Compassion and empowerment are at the heart of relationships with survivors of human trafficking. They are essential elements for building trust and restoring one’s sense of self and dignity.
From my years of working with survivors, it is my privilege to share with you the incredible story of Ansa who lived in a LifeWay Network safe house, the organization I founded in 2007. Ansa allowed herself the time to heal and grow through the pain, and then took the learnings of compassion and empowerment to the next level by creating her own nonprofit organization to help other survivors of trafficking.
Empowerment Square is an apt name for Ansa’s work. Its mission is to help survivors of human trafficking rebuild their lives from the ground up through holistic life skills training, job training, job placement, and financial education. In the midst of a global pandemic, Ansa built critical infrastructure for the organization, recruited personal mentors for participants, and established a complete, virtual program platform. In her own words, Ansa shares her story, her successes, and her gratitude with us.
-Joan S. Dawber, SC
My name is Ansa Noreen and I come from Pakistan. I belong to a culture and society where women are supposed to live under the protection of a male or multiple males. They could be their fathers, brothers, husbands, or even their extended male family members. In return, women have to pay these men for “protection”, especially their husbands. More openly, I would say women have to pay for being abused by their husbands in the name of protection from other men in that society. So women have to choose between being abused by the men in their own family or by others. Trust me, it’s a very tough choice to make and it’s an ongoing pattern for hundreds of years. I see the intensity increasing at an unprecedented rate. How do I know it’s only getting worse? I work with other survivors not only from my culture but from all over the world through my own nonprofit organization called Empowerment Square.
I am a survivor of human trafficking. My so-called protector, my husband, was my perpetrator. Like most traffickers, he was preying on the vulnerabilities of young women. He did this in Pakistan in the name of marriage.
As a single mother in Pakistani society, even though I was a successful, financially independent mother of one, I was vulnerable. I was constantly reminded that unless I had a protector (husband), I was a bad woman. As a woman, I had no value or respect in society no matter how much I was contributing to society by raising a good child, by creating job opportunities for others through the business that I had, by supporting my siblings, by being there for my friends in times of need, and by being a strong role model for other girls and women. None of that mattered to fit the criteria of a “good eastern woman.”
As was expected of me, we started looking for an educated, good person for me to marry. As a divorced mother of one, it was believed that I would do my best to stay in this marriage no matter what happens to me whether I’m beaten day and night, kept a slave, or become whatever number wife of my trafficker husband. But I knew there was always hope out there and that I was not going to live as a slave, an abused woman for the rest of my life.
I figured out a way to defeat the circumstances and found myself in a safe house in New York City that was run by Catholic Sisters. I was a total stranger in this wondrous city, not having any friends or family here. Not speaking the language. Not trusting people. At that critical time, I found hope in the sisters’ community. They have become my new family in the US. I have lived with them and I cherish those times and fondly remember our conversations on the topics that I was passionate about.

> [RECORDS PROVIDED]
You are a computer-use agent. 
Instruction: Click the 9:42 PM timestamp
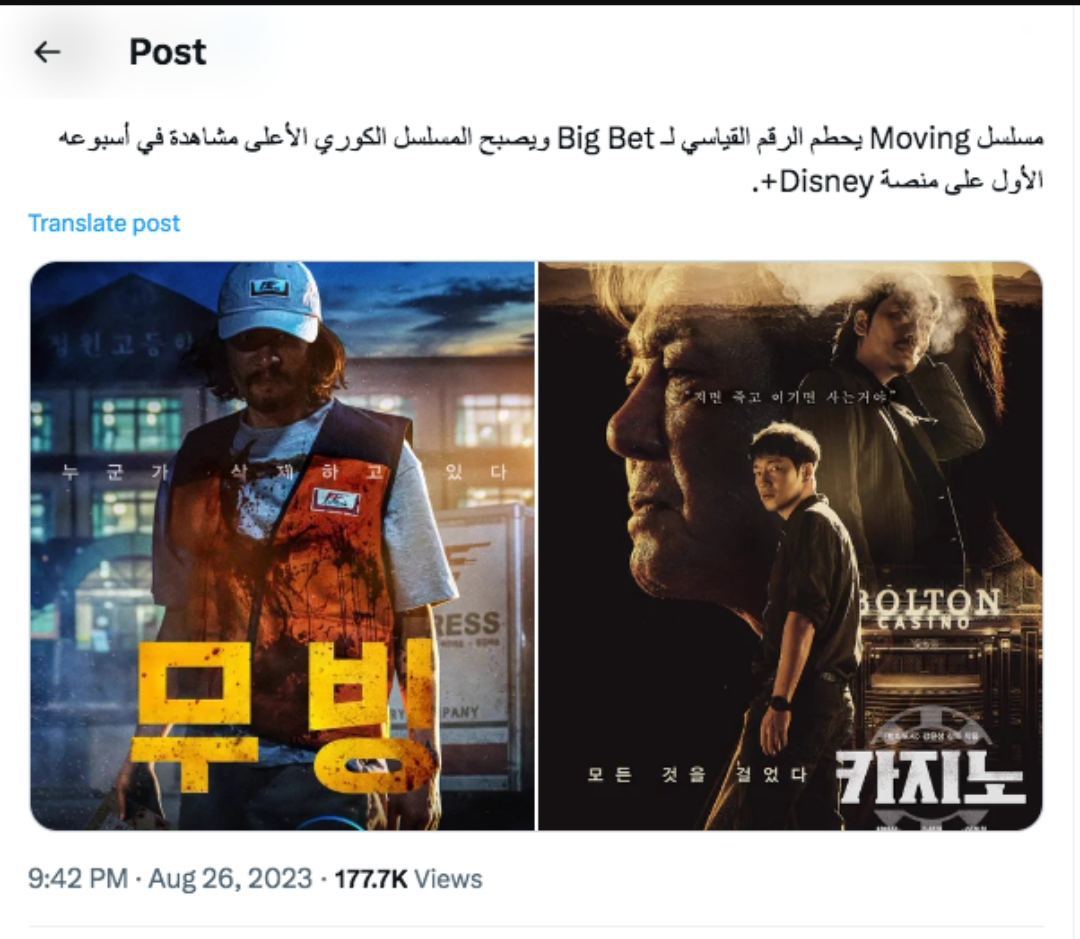78,878
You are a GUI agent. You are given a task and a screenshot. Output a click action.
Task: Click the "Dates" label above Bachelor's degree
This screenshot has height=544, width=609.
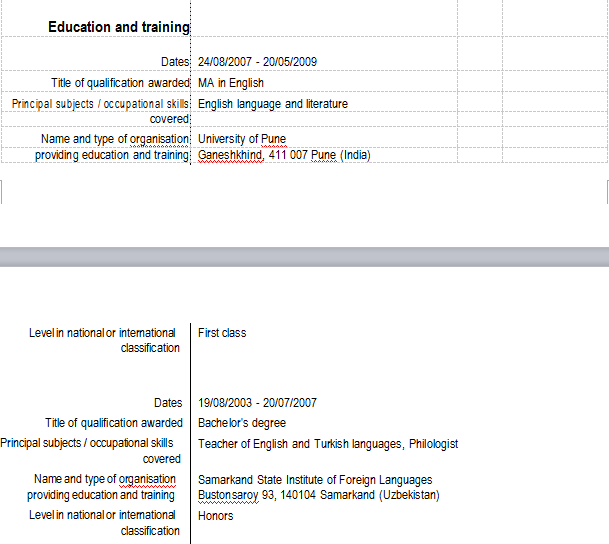(x=168, y=403)
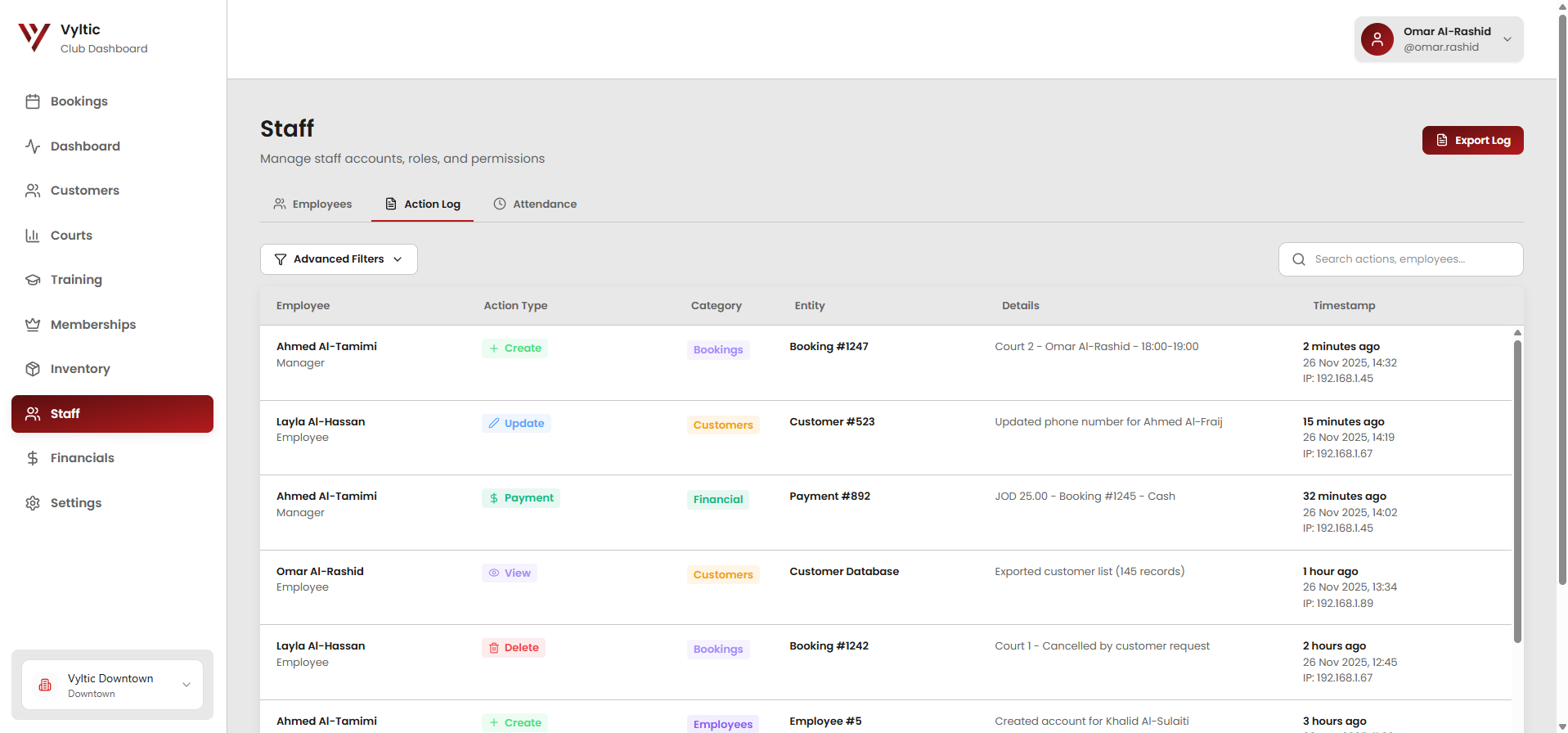Screen dimensions: 1568x733
Task: Expand the Vyltic Downtown club selector
Action: pyautogui.click(x=112, y=686)
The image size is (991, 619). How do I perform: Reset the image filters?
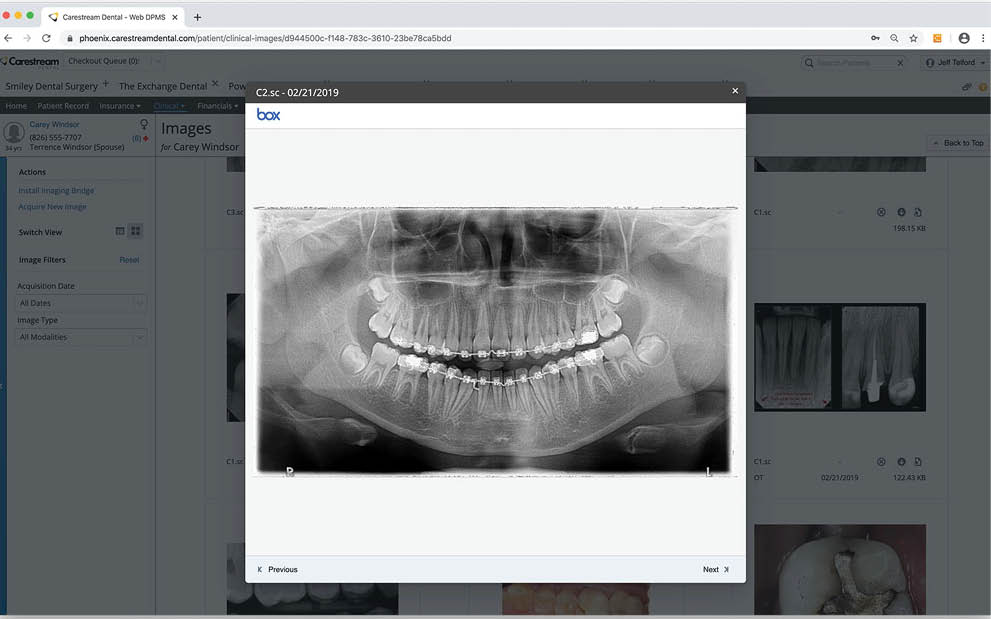point(129,260)
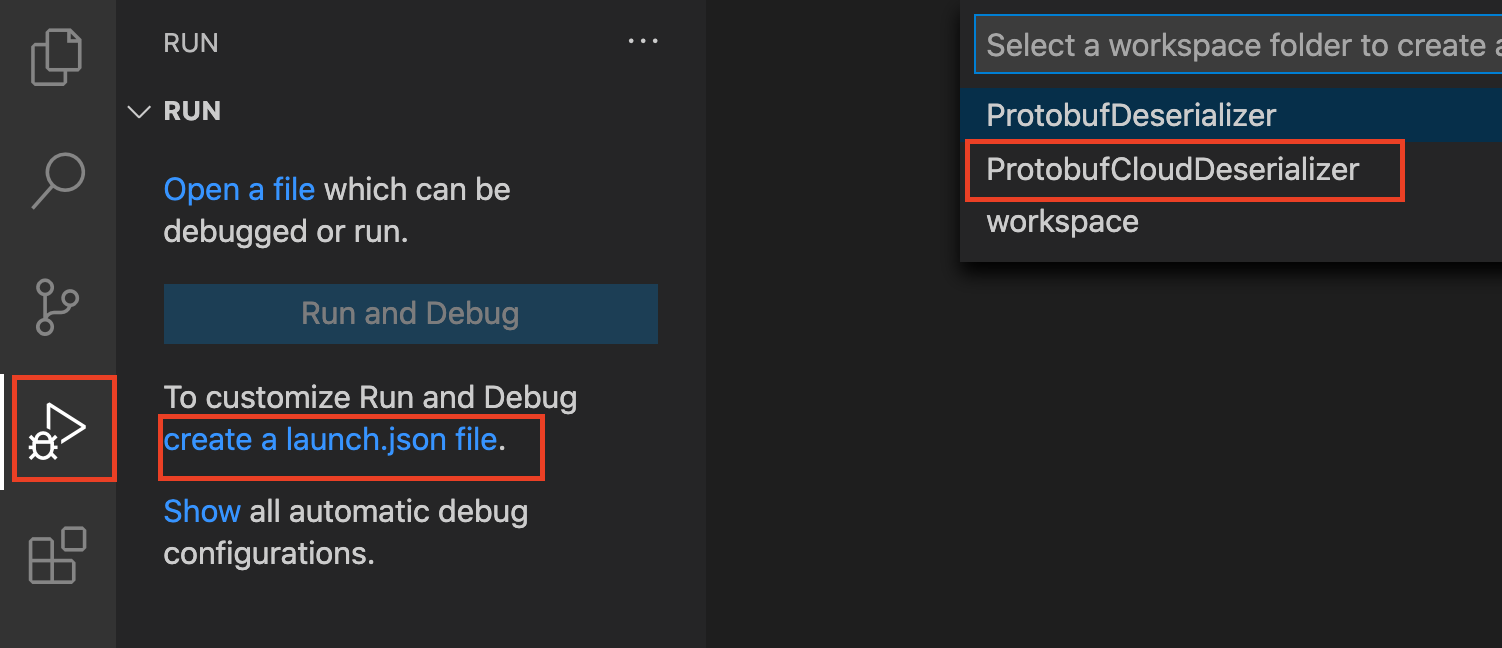Open the RUN panel ellipsis more actions
This screenshot has height=648, width=1502.
pos(642,42)
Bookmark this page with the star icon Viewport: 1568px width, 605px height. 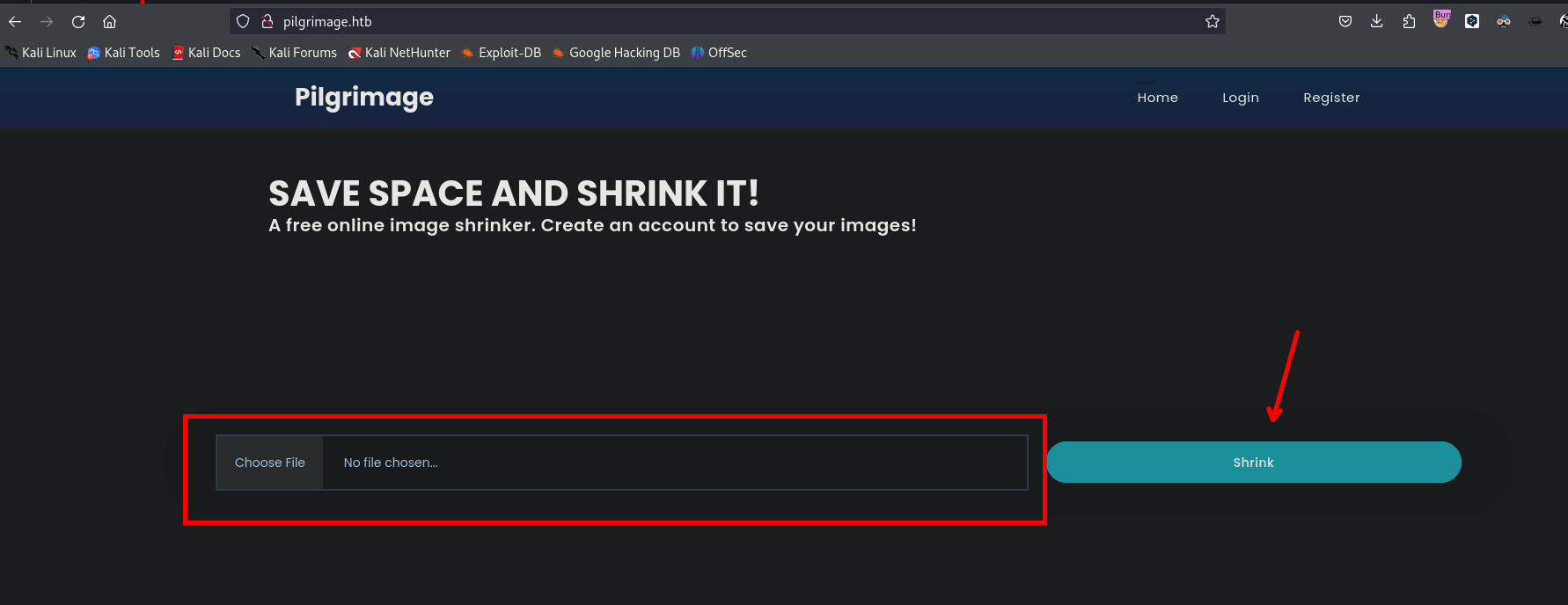click(x=1212, y=22)
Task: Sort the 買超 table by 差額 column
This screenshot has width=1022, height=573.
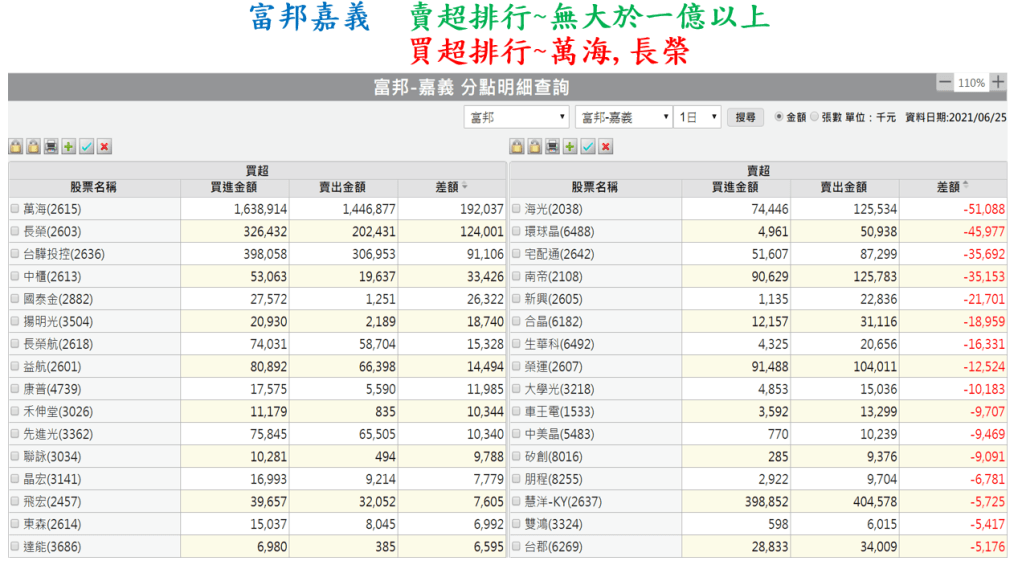Action: 451,187

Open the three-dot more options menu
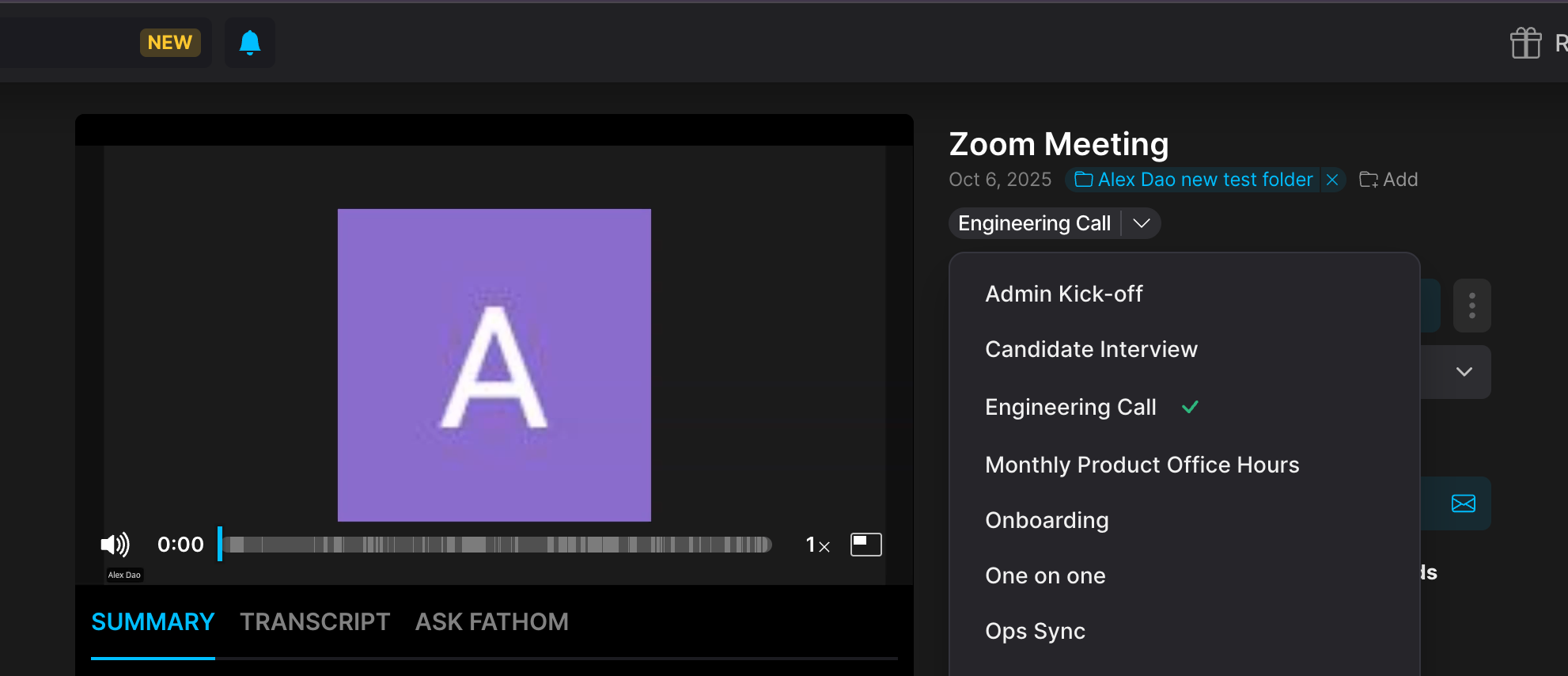click(x=1471, y=306)
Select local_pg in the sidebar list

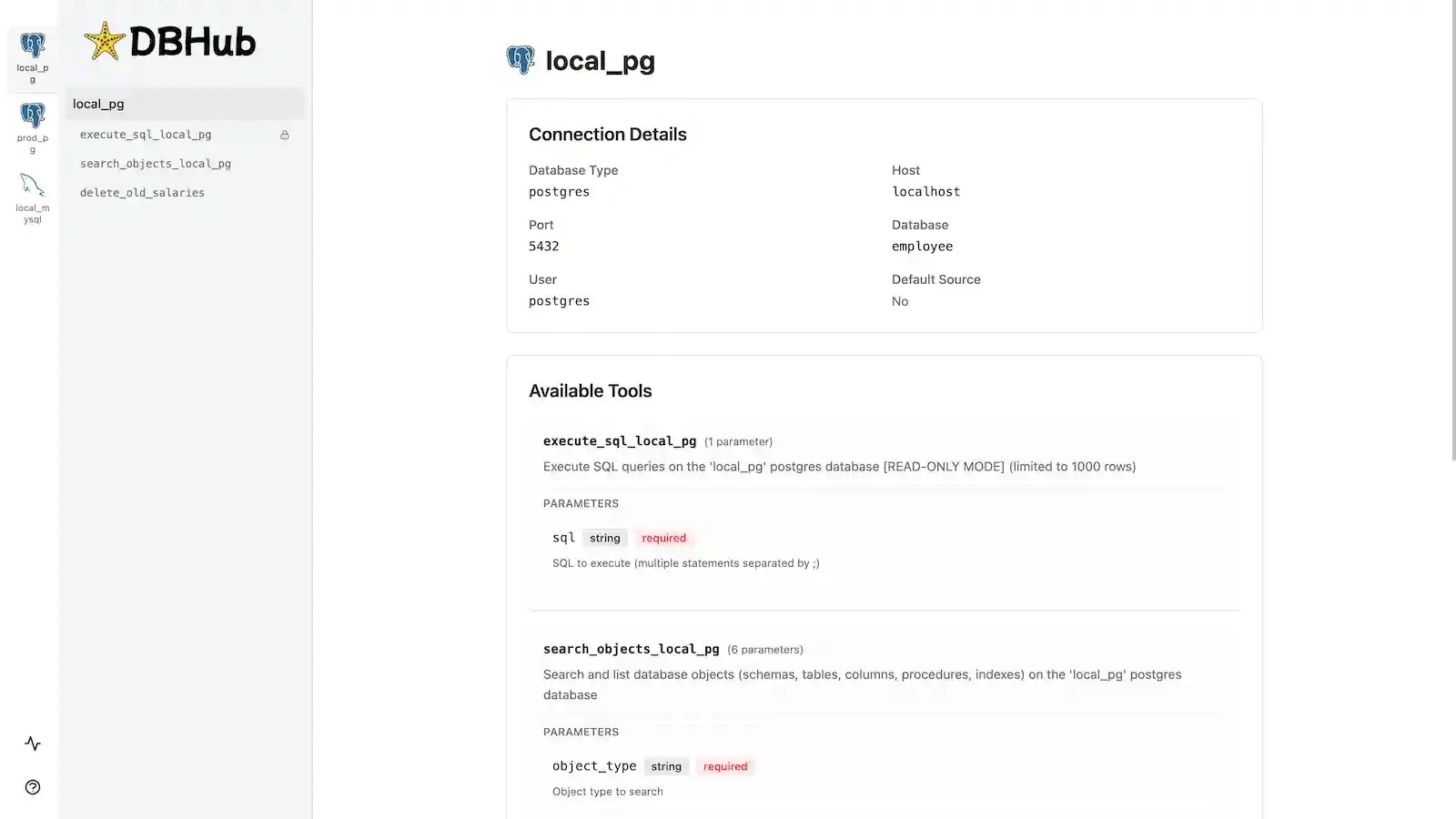(98, 104)
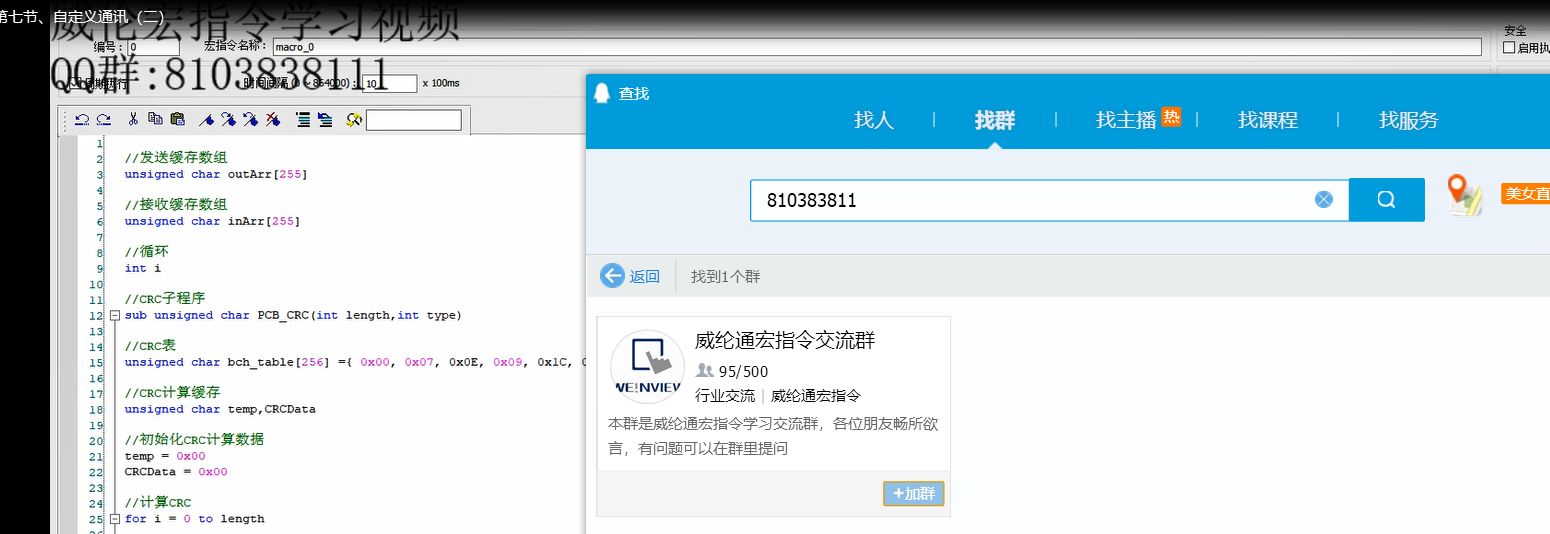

> [DIRECTIONS FOR THIS TASK] In the survivor's story above, list each means through which Empowerment Square's stated mission says it helps survivors rebuild their lives.

> [ANSWER SECTION]
- Holistic life skills training
- Job training
- Job placement
- Financial education